The central bank’s twice-yearly Financial System Review, published Thursday morning, also downplayed the dangers from the recent rise in bond-market interest rates, and signaled that the risks from the slump in commodity prices are fading.
A key focus of the report was an assessment of the measures taken by Ottawa and in British Columbia to address rising home prices, particularly in Vancouver, and the risks stemming from the increasingly large mortgage debts many Canadians have taken on as a result. On Wednesday, Statistics Canada reported that Canadians households’ debt-to-disposable-income ratio, a key measure of consumer debt load, hit a record 166.9 per cent in the third quarter.
The new measures include higher affordability thresholds that borrowers have to meet to qualify for mortgages, and new taxes specifically aimed at cooling speculative and foreign investing in the overheated Vancouver market.
“New housing finance rules will mitigate housing vulnerabilities over time and are expected to slow the housing market,” the report said, adding that the bank expects the collective measures “will dampen activity in the sector and improve the quality of new mortgages.”
Still, the bank noted, the proportion of households carrying excessive mortgage debt “has continued to rise in many cities, notably the Greater Toronto Area.”
The report said the proportion of new high-ratio mortgages (those where the loan exceeds 80 per cent of the property value) with a loan-to-income ratio of more than 450 per cent – the most at-risk group of borrowers – was 18 per cent nationally in the third quarter, up from 16 per cent a year earlier.
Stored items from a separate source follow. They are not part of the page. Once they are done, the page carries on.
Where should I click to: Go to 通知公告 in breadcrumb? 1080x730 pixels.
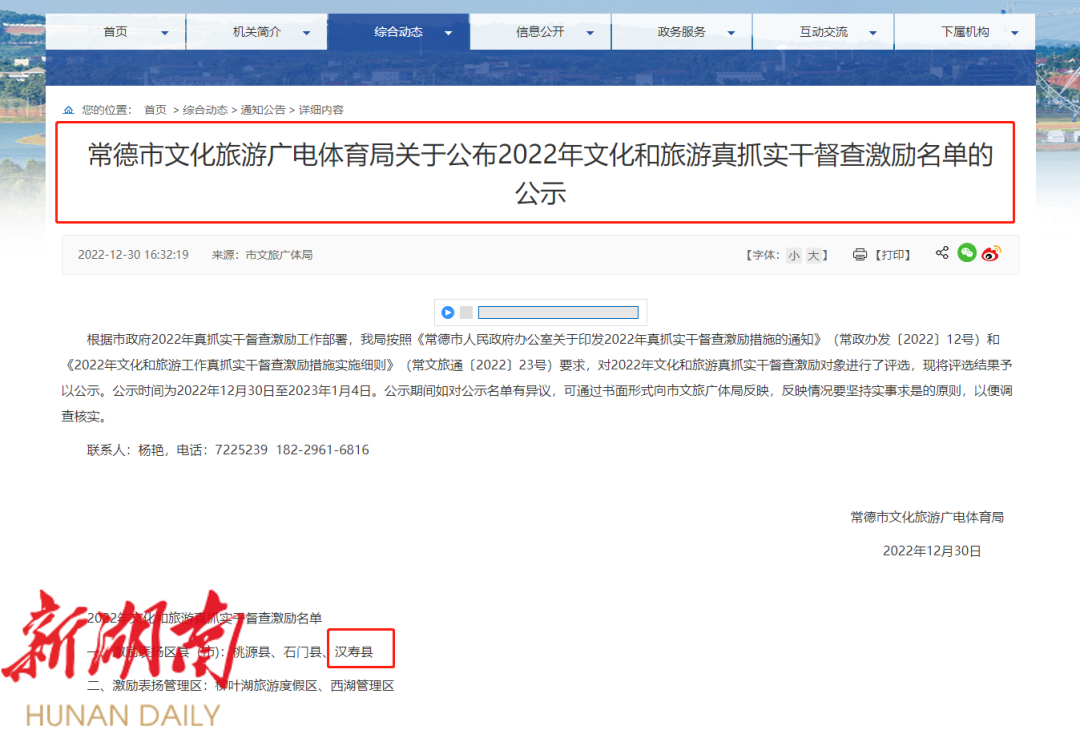(262, 110)
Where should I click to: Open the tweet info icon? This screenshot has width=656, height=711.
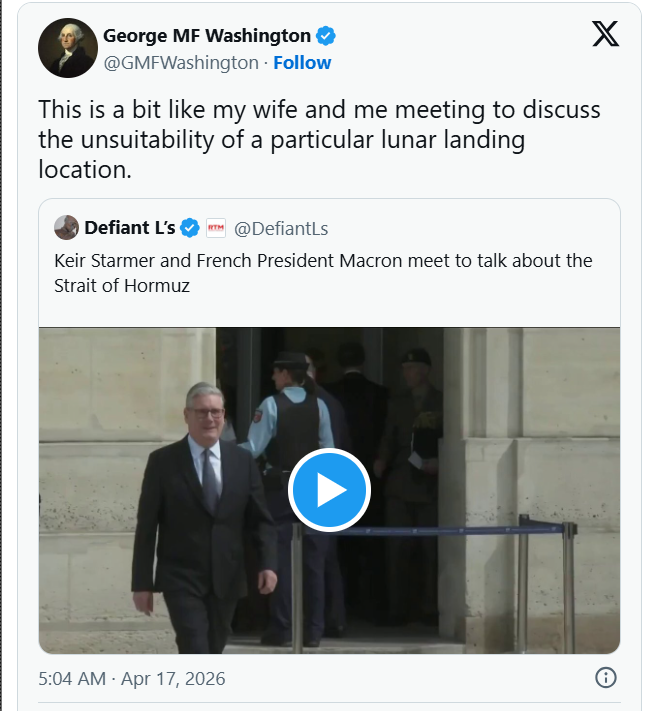pos(605,678)
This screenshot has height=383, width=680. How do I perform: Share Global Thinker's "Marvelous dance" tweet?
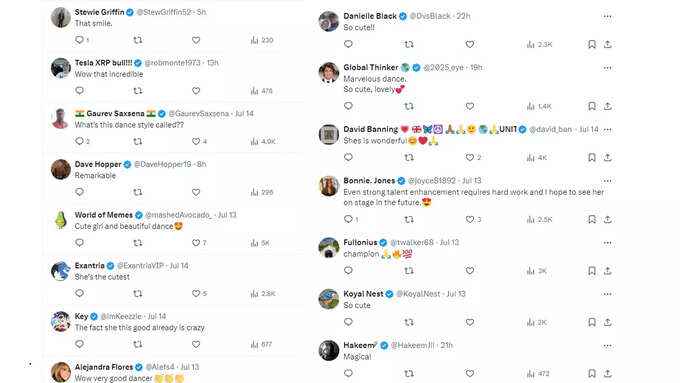608,106
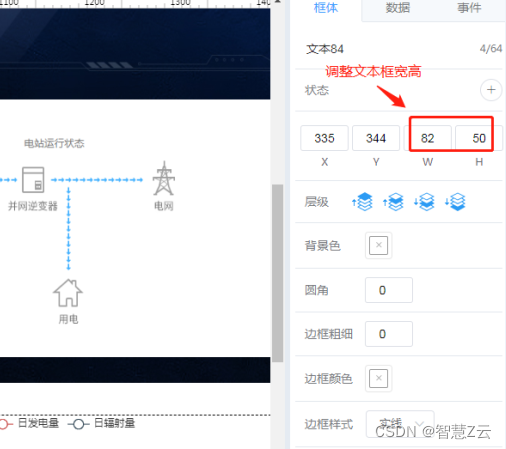
Task: Edit the height H field
Action: click(479, 138)
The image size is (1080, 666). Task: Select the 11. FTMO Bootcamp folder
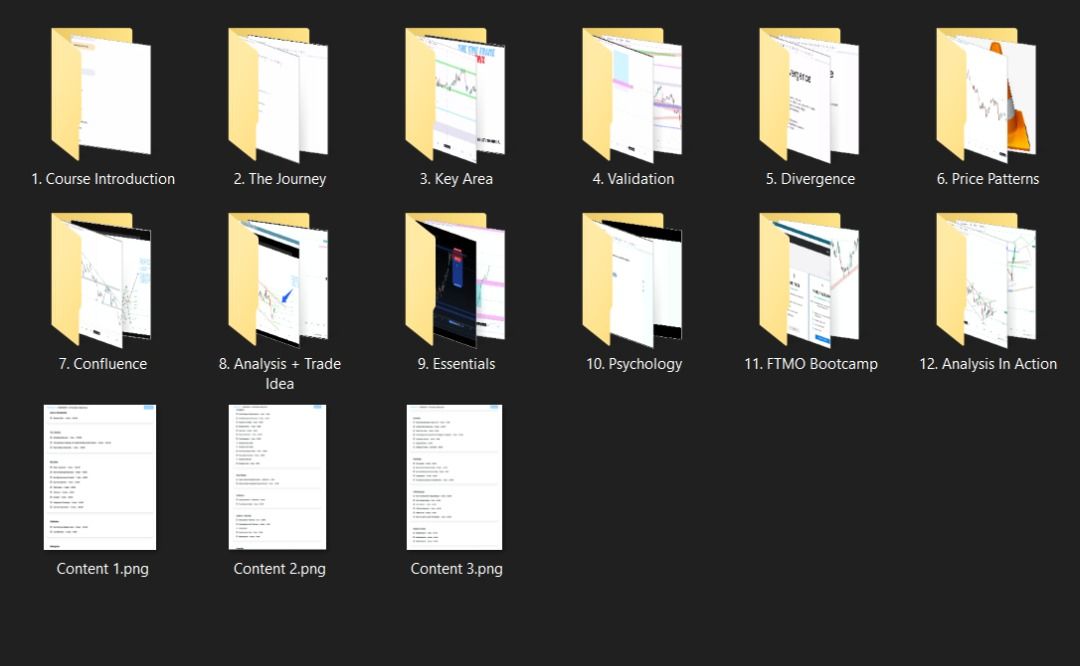(x=809, y=279)
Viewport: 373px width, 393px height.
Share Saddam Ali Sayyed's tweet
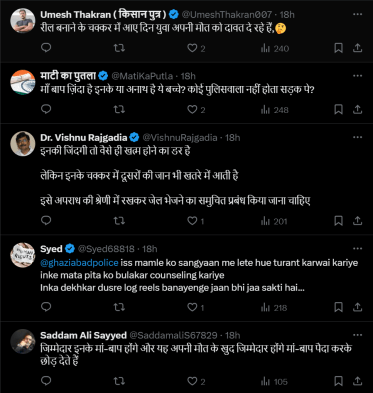coord(357,381)
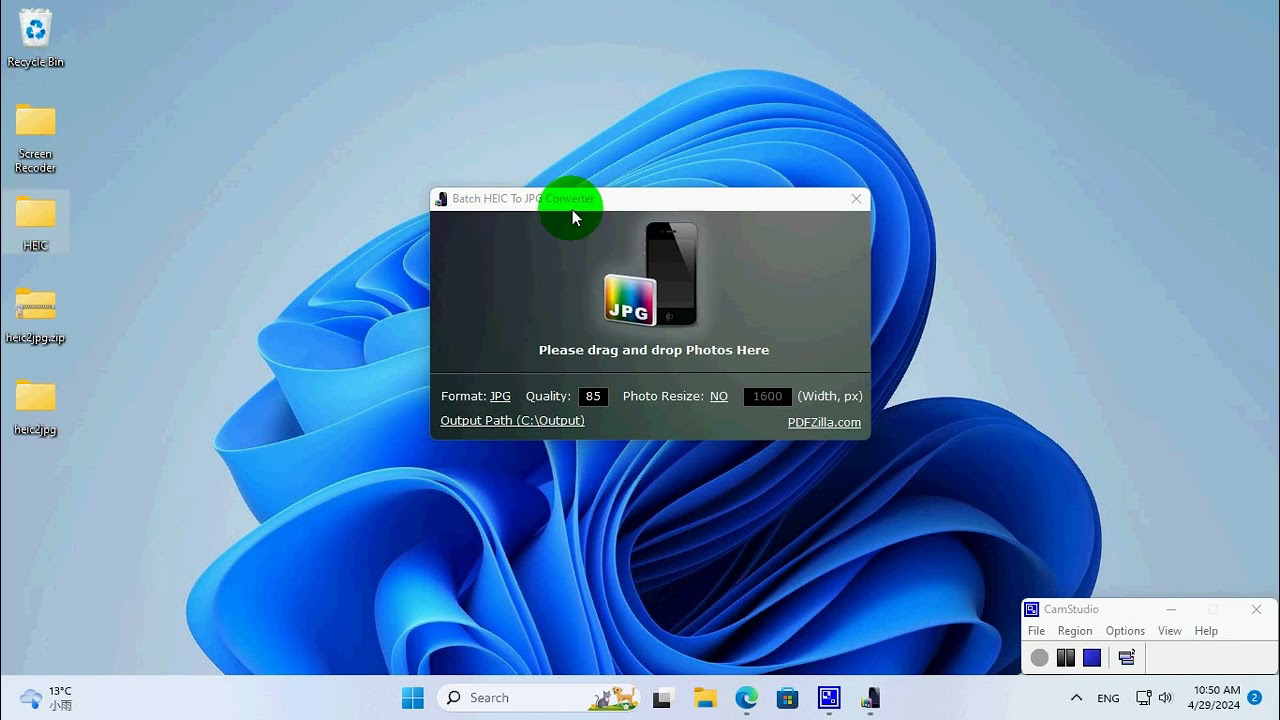This screenshot has width=1280, height=720.
Task: Open the File menu in CamStudio
Action: tap(1036, 631)
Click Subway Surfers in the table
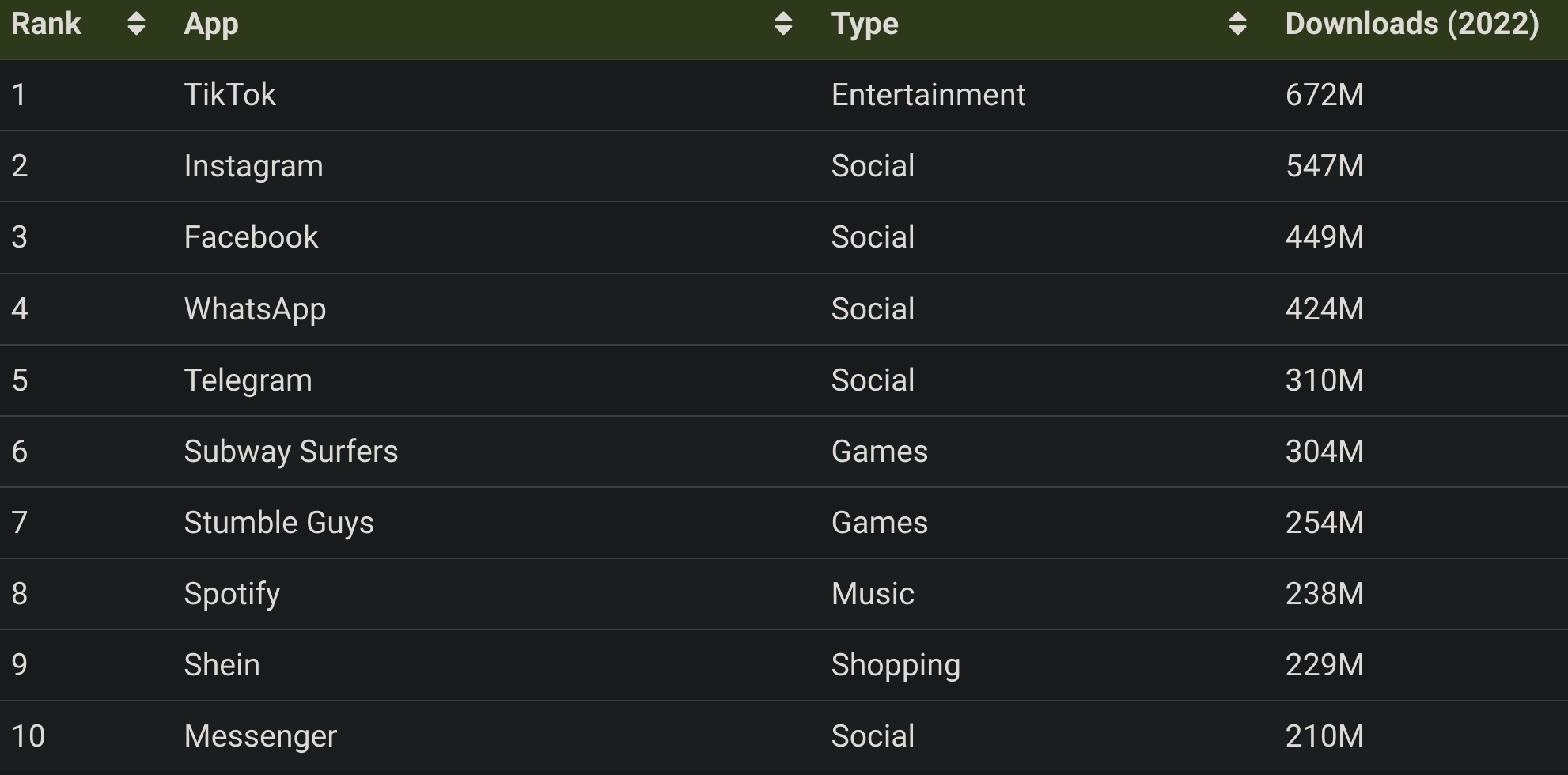This screenshot has width=1568, height=775. click(x=290, y=452)
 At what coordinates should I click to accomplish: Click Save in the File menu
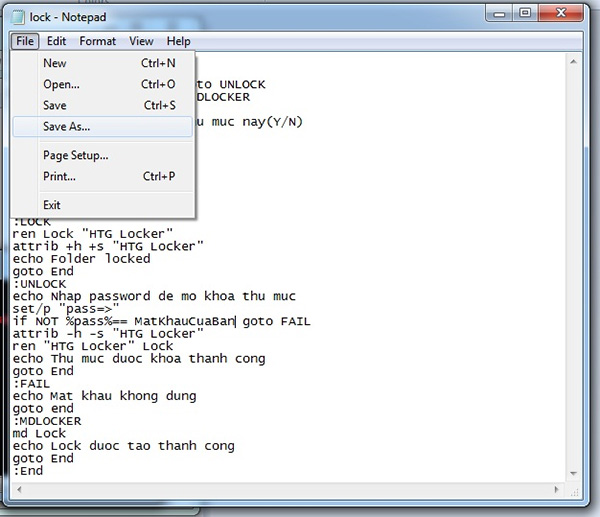[x=55, y=106]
In Greater Toronto, the proportion rose to 49 per cent, from 41 per cent a year earlier. In Vancouver, where the housing market has recently been cooling, the proportion has risen to 39 per cent from 37 per cent a year earlier.
While the bank noted that these highly indebted households could face severe strains in the case of “a loss of income or other financial shock”, which, by extension, could have “significant” consequences on economic activity and the financial system, it expressed confidence that the new federal measures “will, over time, have a constructive effect on the number of highly indebted households.”
The report made note of the run-up in bond-market interest rates amid rising expectations of interest-rate increases from the U.S. Federal Reserve, which raised its key rate by one-quarter percentage point on Wednesday and signaled a possible faster pace of rate hikes in the year ahead. But while it acknowledged that the resulting upward pressure on global bond-market yields, including those in Canada, are already pushing Canadian mortgage rates higher, it continued to characterize the threat of higher interest rates in Canada’s financial system as only “moderate.”
“The rise has been orderly and mostly reflects market expectations of higher growth, inflation and policy rates in the United States over the next few years,” it said, noting that the increases haven’t been driven by “higher global risk premiums,” which it would consider a more serious threat.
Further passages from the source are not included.